Muslim acceptance of the Mongols coincided with the emergence of the dominance of the Toluids, the Mongol rulers of Iran descended from Ching-gis Khan’s youngest son, Tolui. However, this acceptance was more to do with an identification with a new elite and a new world order that split not only the Mongol world but the Islamic world as well. It was the Persians and Turks who happily forgot about the injustices of the House of ‘Abbas and the oppression of the Arabs and embraced a global vision and an economy and culture that spanned Asia from Kurdistan and Anatolia to Manzi and the three international port cities of Hangzhou, Quanzhou, and Guangzhou. Persian was the language spoken; Islam, Nestorian Christianity, and Buddhism were the religions practiced; and commerce was the cement. In Iran, the respected cleric and historian, Qacli Baclawi, had written and widely disseminated a “pocket history” that portrayed the Mongols as a legitimate and almost preordained Iranian dynasty.
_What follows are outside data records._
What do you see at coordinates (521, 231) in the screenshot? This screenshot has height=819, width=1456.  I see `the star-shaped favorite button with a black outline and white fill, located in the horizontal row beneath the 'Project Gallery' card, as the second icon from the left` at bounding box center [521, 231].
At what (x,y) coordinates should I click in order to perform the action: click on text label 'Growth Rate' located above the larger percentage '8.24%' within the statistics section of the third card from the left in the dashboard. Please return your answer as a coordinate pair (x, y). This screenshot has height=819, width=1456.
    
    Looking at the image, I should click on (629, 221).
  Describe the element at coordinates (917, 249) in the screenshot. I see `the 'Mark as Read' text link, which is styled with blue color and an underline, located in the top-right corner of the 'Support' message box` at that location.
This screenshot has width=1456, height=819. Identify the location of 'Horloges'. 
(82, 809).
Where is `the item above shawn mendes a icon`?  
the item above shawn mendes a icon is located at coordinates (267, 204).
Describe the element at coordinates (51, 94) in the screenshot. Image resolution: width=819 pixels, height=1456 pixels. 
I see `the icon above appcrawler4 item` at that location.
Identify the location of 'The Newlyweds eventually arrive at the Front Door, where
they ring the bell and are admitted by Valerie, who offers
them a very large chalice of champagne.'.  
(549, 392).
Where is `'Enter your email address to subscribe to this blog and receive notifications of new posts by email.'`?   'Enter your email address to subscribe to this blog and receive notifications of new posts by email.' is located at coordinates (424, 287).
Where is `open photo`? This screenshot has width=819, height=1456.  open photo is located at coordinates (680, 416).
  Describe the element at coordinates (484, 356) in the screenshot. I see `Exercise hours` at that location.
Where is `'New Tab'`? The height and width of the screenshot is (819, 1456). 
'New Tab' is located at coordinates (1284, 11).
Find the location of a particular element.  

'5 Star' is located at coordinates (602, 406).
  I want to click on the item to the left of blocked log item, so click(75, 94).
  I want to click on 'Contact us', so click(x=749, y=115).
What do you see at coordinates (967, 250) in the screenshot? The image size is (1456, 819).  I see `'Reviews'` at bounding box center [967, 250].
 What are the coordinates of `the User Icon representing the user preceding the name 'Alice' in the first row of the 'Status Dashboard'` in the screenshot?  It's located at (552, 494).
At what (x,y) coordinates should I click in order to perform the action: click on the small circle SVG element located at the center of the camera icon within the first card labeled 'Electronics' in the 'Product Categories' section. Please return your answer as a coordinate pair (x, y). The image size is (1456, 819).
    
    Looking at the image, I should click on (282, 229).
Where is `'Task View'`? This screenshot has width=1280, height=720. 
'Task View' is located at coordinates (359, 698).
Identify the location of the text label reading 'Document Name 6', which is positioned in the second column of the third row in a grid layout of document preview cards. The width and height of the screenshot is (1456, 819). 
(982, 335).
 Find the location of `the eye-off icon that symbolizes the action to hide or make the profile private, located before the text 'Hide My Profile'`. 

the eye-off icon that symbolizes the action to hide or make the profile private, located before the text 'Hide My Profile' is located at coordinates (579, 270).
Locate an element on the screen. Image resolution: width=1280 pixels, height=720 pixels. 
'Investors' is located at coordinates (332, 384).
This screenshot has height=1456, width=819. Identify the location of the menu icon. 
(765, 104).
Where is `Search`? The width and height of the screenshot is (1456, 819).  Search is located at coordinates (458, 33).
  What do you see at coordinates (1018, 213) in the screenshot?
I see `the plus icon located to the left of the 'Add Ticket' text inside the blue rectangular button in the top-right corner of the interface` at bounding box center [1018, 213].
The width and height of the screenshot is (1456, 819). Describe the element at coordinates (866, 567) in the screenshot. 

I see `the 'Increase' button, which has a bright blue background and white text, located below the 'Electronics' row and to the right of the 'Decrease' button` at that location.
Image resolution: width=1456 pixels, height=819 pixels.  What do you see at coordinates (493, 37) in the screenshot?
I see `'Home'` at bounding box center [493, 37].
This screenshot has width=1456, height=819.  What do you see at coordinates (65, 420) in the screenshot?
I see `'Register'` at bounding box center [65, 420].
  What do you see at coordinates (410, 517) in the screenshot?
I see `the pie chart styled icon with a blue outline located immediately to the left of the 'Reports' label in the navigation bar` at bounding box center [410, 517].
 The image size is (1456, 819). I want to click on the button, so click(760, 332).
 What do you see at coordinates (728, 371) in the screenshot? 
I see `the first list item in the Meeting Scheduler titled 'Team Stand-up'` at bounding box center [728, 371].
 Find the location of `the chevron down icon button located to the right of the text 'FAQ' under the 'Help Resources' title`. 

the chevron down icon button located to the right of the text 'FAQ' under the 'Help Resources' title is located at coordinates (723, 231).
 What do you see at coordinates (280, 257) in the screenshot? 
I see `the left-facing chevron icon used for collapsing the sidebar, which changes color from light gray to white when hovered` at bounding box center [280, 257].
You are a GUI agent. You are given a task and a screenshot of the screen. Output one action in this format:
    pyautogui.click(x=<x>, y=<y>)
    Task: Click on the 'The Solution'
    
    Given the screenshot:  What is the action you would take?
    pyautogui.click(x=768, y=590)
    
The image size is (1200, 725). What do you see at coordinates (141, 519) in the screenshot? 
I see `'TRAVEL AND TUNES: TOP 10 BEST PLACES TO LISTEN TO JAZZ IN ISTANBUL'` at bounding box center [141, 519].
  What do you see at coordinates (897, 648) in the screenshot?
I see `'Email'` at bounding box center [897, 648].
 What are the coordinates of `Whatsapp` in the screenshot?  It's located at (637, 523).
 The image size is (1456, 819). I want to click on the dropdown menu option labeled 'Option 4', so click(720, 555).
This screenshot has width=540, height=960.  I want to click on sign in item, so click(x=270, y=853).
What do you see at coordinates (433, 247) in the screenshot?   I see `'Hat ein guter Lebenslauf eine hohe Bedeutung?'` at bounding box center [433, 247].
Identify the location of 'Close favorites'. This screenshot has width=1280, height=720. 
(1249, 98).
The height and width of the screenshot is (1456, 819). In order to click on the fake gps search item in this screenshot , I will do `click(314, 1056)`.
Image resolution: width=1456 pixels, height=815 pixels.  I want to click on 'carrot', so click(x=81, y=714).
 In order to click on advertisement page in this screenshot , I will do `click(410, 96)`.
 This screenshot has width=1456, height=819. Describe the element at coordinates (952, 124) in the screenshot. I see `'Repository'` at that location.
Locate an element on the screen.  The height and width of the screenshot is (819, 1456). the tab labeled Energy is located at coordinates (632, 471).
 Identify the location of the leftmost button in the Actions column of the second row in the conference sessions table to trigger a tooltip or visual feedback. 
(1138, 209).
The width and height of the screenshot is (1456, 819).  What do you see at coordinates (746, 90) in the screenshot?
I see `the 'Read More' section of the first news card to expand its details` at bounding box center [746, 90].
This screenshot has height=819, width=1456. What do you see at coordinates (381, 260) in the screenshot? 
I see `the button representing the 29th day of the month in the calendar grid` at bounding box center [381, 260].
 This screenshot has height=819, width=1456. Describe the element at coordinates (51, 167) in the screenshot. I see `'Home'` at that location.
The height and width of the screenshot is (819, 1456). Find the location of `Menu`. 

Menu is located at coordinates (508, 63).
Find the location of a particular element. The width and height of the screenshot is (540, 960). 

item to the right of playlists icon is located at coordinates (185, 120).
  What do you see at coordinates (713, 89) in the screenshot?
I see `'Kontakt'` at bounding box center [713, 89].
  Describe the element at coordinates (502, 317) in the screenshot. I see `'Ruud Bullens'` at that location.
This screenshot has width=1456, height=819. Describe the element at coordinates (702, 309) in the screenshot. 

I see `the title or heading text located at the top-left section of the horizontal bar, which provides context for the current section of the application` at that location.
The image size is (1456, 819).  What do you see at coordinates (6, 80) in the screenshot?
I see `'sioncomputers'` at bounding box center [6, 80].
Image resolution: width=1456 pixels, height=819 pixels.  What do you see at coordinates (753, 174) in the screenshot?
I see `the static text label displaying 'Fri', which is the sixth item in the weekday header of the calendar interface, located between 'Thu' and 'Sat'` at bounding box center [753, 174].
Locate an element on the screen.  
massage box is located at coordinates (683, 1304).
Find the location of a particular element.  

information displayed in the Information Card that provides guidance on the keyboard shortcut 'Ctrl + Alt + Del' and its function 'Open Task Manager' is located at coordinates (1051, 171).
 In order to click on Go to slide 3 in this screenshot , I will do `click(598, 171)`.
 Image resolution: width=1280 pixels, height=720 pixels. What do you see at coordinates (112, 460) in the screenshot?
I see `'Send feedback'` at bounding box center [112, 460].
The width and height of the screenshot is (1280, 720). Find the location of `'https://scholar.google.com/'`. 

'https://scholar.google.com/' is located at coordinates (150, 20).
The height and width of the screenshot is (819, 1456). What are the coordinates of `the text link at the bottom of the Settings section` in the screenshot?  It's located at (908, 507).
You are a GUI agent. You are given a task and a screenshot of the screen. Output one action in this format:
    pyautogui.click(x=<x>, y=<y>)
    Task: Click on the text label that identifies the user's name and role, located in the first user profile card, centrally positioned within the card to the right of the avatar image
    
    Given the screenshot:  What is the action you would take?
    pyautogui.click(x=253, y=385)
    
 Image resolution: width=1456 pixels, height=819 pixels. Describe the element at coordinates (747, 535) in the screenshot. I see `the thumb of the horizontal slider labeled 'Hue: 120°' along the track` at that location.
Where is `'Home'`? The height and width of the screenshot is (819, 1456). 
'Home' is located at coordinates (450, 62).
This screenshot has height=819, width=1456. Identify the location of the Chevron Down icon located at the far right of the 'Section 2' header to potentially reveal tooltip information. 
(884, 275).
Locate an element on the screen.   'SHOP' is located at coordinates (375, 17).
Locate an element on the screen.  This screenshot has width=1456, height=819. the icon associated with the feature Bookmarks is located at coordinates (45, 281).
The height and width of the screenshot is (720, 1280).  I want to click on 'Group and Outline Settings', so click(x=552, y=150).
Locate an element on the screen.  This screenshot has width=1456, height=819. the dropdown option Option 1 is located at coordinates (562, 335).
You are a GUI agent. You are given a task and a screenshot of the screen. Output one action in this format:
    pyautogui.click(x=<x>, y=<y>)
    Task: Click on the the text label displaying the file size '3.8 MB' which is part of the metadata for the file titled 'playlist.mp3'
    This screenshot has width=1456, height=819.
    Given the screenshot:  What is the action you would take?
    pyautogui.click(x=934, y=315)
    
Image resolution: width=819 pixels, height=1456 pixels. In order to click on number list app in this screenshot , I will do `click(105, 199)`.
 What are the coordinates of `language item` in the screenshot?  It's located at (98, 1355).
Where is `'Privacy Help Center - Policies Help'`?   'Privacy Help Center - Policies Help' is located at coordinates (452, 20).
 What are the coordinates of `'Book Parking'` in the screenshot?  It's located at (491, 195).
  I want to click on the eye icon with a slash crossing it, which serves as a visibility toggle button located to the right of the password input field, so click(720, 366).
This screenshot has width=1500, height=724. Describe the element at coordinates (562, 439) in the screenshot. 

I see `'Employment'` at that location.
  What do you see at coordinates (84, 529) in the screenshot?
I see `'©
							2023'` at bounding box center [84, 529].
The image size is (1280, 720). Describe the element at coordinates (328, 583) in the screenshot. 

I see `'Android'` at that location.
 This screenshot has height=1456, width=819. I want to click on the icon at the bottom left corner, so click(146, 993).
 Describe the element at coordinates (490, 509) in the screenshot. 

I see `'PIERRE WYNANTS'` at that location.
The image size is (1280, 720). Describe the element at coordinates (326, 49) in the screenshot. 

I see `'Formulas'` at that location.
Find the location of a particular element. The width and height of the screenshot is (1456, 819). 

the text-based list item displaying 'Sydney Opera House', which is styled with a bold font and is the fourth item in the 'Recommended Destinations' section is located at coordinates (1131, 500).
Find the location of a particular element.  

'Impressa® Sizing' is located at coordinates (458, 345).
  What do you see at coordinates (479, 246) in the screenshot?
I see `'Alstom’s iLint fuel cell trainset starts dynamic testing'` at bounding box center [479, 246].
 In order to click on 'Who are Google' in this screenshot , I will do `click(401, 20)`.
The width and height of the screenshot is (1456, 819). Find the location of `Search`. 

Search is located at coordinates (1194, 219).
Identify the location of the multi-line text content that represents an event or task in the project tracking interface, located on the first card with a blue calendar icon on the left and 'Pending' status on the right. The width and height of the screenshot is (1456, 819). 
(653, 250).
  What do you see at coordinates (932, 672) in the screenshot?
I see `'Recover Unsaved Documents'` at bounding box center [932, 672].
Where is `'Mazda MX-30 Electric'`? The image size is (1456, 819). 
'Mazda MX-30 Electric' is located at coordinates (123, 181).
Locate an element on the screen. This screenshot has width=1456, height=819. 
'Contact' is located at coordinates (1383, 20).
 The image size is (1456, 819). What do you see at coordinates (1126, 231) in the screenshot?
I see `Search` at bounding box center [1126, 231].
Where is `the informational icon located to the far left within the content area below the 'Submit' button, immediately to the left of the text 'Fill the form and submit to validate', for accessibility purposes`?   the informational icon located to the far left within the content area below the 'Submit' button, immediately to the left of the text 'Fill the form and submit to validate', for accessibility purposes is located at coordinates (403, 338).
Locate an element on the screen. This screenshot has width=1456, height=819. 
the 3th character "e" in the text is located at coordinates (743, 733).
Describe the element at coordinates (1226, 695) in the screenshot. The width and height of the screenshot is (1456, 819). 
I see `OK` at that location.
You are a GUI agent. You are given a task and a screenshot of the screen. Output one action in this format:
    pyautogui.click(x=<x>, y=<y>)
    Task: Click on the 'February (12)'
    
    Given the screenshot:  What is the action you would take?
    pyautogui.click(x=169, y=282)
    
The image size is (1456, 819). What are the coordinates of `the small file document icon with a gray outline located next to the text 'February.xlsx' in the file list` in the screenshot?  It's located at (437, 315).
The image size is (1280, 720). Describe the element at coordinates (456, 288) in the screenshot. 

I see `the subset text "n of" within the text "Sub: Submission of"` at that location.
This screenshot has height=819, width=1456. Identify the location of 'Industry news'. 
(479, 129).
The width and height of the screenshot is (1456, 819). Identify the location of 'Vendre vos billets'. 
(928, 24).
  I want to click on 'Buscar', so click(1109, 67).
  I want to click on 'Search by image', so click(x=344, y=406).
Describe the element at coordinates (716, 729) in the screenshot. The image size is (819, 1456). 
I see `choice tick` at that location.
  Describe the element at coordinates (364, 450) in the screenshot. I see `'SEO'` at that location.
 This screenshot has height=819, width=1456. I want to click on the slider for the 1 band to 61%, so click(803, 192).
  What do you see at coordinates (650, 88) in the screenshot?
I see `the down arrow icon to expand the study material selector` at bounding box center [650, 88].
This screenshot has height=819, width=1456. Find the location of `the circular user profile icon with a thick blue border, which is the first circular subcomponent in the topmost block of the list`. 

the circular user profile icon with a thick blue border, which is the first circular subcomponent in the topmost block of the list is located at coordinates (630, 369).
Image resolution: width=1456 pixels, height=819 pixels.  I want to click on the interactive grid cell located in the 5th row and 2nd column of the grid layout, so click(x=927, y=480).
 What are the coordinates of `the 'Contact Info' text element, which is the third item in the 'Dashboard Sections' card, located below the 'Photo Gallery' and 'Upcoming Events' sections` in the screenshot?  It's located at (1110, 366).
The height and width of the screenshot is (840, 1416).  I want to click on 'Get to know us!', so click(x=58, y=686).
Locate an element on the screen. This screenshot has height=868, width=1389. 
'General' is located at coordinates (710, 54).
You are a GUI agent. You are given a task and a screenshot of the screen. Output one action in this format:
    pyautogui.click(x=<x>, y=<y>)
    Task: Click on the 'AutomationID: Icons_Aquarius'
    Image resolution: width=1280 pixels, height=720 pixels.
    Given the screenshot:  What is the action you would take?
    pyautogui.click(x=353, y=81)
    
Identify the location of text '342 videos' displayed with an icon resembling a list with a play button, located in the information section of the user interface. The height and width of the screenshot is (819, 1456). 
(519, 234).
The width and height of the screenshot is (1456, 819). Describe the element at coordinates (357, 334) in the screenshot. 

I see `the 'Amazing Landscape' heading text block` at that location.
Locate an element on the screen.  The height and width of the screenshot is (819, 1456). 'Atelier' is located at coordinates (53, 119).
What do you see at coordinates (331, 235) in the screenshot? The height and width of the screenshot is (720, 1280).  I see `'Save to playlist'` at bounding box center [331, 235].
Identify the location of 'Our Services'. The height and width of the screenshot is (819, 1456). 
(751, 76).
Written originally under Abaqa Khan (1234-1282), the second Mongol ruler of Iran from 1265, his little history found its way into every subsequent important historical bibliography, and the establishment of the Ilkhans so soon after their arrival suggests that the
Iranian delegation that petitioned Mongke Qa’an for a royal prince to rule over their province already envisaged absorbing themselves into the new Toluid empire that was emerging. In this brave new world, membership of the ruling elite was not dictated by ethnicity or religion. The Muslims of Iran and Turkistan were free to practice their religion, but their world was no longer bounded by the constraints of the past, and they were now members of a global community sometimes ruled over by infidels and sometimes ruling over infidels. This was the world that Chinggis Khan had left them, and this is the reason that so many Muslim rulers regarded Chinggis Khan and his successors as just and noble rulers.